Britain has lost 6,000 storefronts in five years, new figures show, with financial pressures forcing shop owners to close their stores and leave cities with undesirable “gap-toothed high streets”.
Covid, the cost of living crisis and “crippling” business rates are causing businesses to desert retail spaces, and local councils must come up with a “cohesive plan” to invigorate shopping areas, the British Retail Consortium (BRC) warned.
The overall vacancy rate increased to 13.9% across Britain in the second quarter of this year, a 0.1 percentage point drop on the first quarter but 0.1 points up on the same period last year, according to the BRC’s Local Data Company (LDC) vacancy monitor.
Shopping centre vacancies remain unchanged from the first quarter at 17.8%, but high street vacancies increased 0.1% to 13.9%.
Greater London, the south-east and the east of England maintained the lowest vacancy rates, with London improving over the last quarter due to new flagship stores as well as a rise in office workers and tourists.
The highest vacancy rates were in the north-east and the Midlands, followed by Wales and Scotland.
The BRC chief executive, Helen Dickinson, said: “The past five years saw Britain lose 6,000 retail outlets, with crippling business rates and the impact of the Covid lockdowns a key part of decisions to close stores and think twice about new openings.

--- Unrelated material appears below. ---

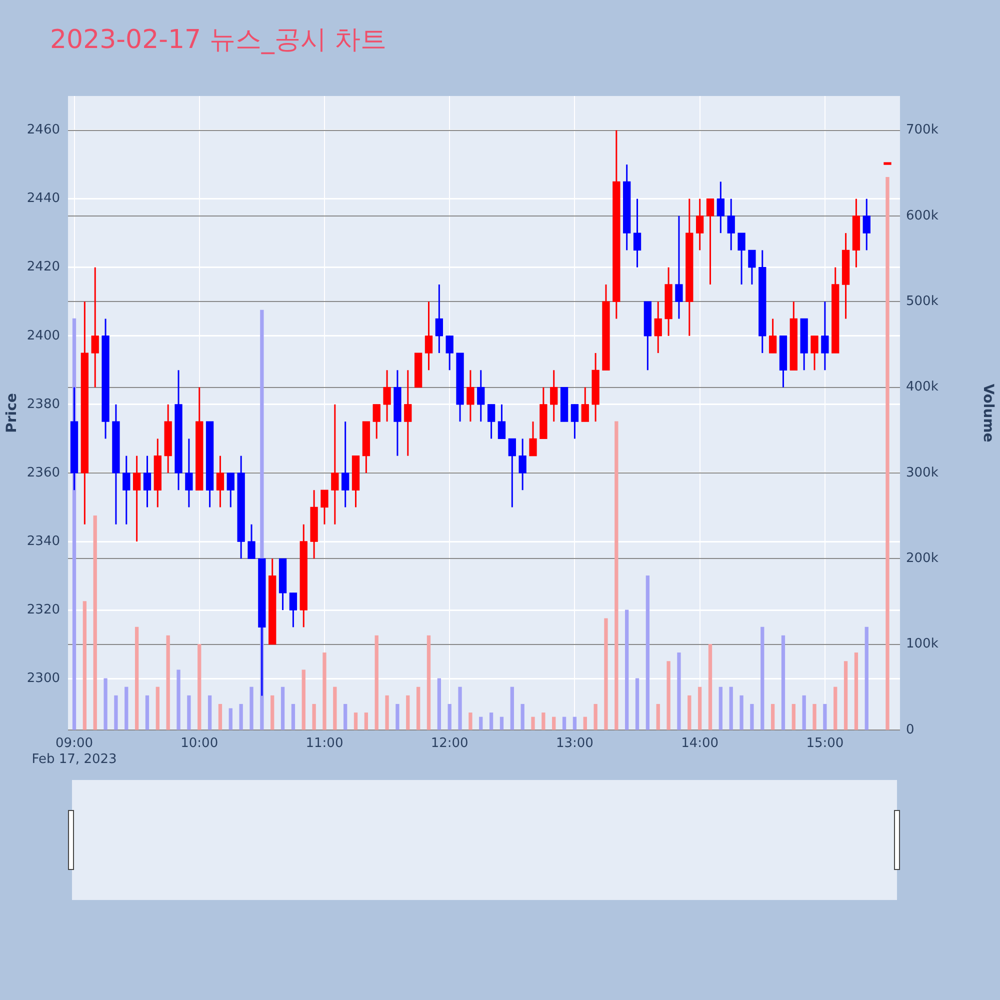 The width and height of the screenshot is (1000, 1000). Describe the element at coordinates (43, 542) in the screenshot. I see `y-tick-label: 2340` at that location.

“To inject more vibrancy into high streets and town centres, and prevent further store closures, government should review the broken business rates system.
“Currently, there’s an additional £400m going on retailers’ bills next April, which will put a brake on the vital investment that our towns and cities so desperately need.
“The government announcement earlier in the week about making changes of use to vacant units easier is welcome but it’s important local councils have a cohesive plan, and don’t leave gap-toothed high streets that are no longer a customer destination and risk becoming inviable. Government should go one step further and freeze rates bills next year.”
Lucy Stainton, commercial director at the LDC, said: “Across all location types, vacancy has reached critical levels, highlighting an ever-increasing need to redevelop units to breathe life back into retail destinations.
“With the continuing trend in mind, we do not foresee any improvements to vacancy rates in future. However, given that the latest rises in vacancy have not been particularly significant, we anticipate that any increases in the near future will be gradual.”